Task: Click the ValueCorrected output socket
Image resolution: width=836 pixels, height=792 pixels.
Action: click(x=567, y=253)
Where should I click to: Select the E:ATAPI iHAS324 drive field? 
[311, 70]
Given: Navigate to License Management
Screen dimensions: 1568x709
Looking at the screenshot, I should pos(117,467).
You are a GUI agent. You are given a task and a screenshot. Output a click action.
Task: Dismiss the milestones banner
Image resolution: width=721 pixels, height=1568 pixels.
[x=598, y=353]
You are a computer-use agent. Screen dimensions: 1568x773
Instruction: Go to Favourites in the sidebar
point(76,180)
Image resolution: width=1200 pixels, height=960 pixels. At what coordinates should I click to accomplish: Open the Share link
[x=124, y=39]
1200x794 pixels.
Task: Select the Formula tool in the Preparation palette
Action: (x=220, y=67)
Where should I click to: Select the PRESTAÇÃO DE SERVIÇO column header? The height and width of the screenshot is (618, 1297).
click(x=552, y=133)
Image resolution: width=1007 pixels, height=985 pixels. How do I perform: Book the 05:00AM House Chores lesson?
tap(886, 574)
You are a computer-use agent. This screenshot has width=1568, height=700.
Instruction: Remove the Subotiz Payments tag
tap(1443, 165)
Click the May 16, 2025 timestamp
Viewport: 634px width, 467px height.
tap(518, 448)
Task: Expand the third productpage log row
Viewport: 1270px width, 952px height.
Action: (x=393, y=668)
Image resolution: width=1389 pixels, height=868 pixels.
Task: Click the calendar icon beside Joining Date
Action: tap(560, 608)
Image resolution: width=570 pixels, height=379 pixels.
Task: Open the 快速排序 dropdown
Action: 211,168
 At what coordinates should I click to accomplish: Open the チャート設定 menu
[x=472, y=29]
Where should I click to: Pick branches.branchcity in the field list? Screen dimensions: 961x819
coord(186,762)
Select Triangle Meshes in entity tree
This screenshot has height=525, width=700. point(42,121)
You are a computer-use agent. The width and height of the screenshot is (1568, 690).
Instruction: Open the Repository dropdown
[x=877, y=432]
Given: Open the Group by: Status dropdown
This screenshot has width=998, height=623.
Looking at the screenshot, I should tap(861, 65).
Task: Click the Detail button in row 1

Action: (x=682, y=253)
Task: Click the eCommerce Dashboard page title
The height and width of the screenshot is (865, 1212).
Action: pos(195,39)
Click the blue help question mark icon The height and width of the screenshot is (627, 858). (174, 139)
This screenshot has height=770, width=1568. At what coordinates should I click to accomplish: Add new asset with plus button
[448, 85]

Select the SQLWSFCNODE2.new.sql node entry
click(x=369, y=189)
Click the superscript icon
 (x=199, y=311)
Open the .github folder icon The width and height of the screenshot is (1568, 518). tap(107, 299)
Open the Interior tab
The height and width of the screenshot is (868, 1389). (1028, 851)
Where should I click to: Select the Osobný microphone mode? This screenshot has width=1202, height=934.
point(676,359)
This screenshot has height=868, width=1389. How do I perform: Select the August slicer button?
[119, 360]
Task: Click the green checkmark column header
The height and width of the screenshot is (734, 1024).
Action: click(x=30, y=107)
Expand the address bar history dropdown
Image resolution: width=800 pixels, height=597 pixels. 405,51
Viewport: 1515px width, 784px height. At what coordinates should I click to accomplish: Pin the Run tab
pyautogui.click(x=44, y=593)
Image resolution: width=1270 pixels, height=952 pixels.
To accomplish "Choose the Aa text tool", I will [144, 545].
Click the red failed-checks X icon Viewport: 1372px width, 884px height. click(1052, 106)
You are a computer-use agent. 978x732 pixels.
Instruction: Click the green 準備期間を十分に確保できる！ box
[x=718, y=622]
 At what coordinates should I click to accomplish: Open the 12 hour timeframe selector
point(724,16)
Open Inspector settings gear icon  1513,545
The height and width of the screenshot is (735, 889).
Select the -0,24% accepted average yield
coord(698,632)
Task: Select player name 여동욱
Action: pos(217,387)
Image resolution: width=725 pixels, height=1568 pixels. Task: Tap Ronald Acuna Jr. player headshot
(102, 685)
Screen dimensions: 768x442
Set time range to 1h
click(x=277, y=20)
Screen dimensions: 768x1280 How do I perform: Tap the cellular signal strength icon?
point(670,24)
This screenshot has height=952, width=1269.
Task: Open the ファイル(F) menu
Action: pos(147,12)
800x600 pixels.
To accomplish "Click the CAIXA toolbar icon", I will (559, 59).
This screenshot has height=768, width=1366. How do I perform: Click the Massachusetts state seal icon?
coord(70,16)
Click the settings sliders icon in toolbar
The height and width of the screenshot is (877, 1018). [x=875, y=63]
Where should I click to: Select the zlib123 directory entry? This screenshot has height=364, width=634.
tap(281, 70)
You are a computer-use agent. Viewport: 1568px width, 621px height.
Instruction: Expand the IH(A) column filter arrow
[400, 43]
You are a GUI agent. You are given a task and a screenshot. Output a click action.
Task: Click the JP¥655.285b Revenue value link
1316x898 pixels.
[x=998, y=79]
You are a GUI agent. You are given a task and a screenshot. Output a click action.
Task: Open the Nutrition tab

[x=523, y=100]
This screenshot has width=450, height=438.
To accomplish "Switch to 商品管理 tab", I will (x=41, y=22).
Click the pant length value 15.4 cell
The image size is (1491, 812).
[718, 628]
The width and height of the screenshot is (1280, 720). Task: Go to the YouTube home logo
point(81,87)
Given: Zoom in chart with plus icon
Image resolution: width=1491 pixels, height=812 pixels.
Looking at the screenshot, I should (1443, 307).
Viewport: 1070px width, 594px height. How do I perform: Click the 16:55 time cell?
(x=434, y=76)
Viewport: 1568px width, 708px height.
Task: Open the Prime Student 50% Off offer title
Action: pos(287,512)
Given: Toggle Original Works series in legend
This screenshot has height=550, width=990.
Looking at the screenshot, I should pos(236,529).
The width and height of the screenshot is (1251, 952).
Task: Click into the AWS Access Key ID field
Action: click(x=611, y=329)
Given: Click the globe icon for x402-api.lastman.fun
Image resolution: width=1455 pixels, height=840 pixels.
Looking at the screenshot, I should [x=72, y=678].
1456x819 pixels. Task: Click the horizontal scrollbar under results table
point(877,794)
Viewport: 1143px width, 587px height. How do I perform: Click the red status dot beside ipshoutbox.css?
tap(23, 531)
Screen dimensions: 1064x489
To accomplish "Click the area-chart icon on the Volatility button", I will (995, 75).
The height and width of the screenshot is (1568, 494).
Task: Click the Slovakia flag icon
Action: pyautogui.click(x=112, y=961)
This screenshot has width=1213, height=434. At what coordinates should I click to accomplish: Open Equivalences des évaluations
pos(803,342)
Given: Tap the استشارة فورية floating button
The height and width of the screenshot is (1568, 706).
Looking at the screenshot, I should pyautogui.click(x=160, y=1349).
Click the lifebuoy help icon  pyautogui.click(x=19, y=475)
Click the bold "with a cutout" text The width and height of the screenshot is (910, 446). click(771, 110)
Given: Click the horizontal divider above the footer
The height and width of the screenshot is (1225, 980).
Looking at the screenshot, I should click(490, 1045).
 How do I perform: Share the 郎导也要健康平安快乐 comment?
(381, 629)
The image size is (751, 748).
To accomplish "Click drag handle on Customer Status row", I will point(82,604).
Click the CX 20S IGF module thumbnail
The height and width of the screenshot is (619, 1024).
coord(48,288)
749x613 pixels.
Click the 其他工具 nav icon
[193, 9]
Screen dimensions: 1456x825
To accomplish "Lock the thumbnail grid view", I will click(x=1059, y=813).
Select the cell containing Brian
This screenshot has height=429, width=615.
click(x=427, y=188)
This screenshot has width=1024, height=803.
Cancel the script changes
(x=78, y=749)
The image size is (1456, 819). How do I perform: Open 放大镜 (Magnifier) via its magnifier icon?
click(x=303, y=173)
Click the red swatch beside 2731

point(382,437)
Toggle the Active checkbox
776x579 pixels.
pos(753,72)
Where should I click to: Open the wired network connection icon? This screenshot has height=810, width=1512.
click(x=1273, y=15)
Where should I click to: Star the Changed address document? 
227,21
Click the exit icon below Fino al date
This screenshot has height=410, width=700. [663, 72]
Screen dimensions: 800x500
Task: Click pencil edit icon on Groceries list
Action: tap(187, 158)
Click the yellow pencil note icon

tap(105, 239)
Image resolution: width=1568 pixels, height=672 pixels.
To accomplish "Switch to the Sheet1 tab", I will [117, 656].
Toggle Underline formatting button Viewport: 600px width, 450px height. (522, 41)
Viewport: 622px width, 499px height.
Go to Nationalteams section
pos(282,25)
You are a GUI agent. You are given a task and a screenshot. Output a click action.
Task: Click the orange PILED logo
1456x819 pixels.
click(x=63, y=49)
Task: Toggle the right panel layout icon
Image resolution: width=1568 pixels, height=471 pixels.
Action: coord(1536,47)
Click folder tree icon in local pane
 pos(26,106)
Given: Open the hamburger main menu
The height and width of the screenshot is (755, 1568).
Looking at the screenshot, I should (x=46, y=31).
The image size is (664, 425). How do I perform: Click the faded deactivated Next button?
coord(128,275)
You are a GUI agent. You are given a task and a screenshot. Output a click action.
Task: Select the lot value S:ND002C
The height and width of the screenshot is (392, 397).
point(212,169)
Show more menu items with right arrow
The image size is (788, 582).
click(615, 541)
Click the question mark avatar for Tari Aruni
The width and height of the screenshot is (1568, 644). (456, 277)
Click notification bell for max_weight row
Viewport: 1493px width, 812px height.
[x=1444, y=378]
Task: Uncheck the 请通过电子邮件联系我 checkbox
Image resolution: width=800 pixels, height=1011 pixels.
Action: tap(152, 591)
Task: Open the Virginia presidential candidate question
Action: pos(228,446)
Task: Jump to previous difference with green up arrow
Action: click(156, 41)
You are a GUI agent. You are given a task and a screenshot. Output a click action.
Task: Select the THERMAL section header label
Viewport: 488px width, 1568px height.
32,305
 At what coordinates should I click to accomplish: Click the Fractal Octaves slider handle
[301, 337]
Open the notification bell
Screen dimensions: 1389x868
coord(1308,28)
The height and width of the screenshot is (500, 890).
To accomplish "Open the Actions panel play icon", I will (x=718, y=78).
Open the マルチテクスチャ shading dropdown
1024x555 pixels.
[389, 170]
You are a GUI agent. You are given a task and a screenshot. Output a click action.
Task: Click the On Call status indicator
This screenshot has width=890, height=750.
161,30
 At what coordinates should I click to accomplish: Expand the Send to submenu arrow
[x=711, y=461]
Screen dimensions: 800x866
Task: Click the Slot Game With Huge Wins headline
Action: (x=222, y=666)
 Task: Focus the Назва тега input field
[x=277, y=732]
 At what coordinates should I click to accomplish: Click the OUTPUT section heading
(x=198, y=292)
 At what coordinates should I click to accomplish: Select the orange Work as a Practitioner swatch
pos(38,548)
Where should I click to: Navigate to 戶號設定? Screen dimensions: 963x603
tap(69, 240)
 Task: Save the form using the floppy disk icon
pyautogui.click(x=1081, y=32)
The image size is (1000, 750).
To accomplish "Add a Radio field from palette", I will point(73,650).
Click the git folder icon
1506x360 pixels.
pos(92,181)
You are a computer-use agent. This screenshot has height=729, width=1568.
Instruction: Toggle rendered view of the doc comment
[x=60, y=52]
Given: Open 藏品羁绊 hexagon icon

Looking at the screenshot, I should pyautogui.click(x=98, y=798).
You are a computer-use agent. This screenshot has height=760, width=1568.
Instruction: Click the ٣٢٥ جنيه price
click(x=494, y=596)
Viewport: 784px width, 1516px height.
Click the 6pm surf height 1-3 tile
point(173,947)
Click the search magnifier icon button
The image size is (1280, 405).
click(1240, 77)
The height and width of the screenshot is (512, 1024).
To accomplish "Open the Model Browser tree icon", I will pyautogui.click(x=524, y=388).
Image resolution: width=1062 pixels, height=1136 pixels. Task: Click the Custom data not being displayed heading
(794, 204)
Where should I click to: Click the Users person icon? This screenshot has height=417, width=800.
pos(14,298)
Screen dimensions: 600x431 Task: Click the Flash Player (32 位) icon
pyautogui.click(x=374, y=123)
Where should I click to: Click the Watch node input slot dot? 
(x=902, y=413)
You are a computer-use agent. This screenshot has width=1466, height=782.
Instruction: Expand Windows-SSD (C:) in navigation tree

• _STATED TASK_
Can you return, word for word, the lines of the items starting at the first line and ending at the line that contains "coord(186,762)", including both of those lines?

• _EXERCISE SOLUTION_
Task: Click the ValueCorrected output socket
Image resolution: width=836 pixels, height=792 pixels.
Action: click(x=567, y=253)
Where should I click to: Select the E:ATAPI iHAS324 drive field? 
[311, 70]
Given: Navigate to License Management
Screen dimensions: 1568x709
Looking at the screenshot, I should pos(117,467).
You are a GUI agent. You are given a task and a screenshot. Output a click action.
Task: Dismiss the milestones banner
Image resolution: width=721 pixels, height=1568 pixels.
[x=598, y=353]
You are a computer-use agent. Screen dimensions: 1568x773
Instruction: Go to Favourites in the sidebar
point(76,180)
Image resolution: width=1200 pixels, height=960 pixels. At what coordinates should I click to accomplish: Open the Share link
[x=124, y=39]
1200x794 pixels.
Task: Select the Formula tool in the Preparation palette
Action: (x=220, y=67)
Where should I click to: Select the PRESTAÇÃO DE SERVIÇO column header? The height and width of the screenshot is (618, 1297).
click(x=552, y=133)
Image resolution: width=1007 pixels, height=985 pixels. How do I perform: Book the 05:00AM House Chores lesson?
tap(886, 574)
You are a computer-use agent. This screenshot has width=1568, height=700.
Instruction: Remove the Subotiz Payments tag
tap(1443, 165)
Click the May 16, 2025 timestamp
Viewport: 634px width, 467px height.
tap(518, 448)
Task: Expand the third productpage log row
Viewport: 1270px width, 952px height.
Action: (x=393, y=668)
Image resolution: width=1389 pixels, height=868 pixels.
Task: Click the calendar icon beside Joining Date
Action: tap(560, 608)
Image resolution: width=570 pixels, height=379 pixels.
Task: Open the 快速排序 dropdown
Action: 211,168
 At what coordinates should I click to accomplish: Open the チャート設定 menu
[x=472, y=29]
Where should I click to: Pick branches.branchcity in the field list? Screen dimensions: 961x819
coord(186,762)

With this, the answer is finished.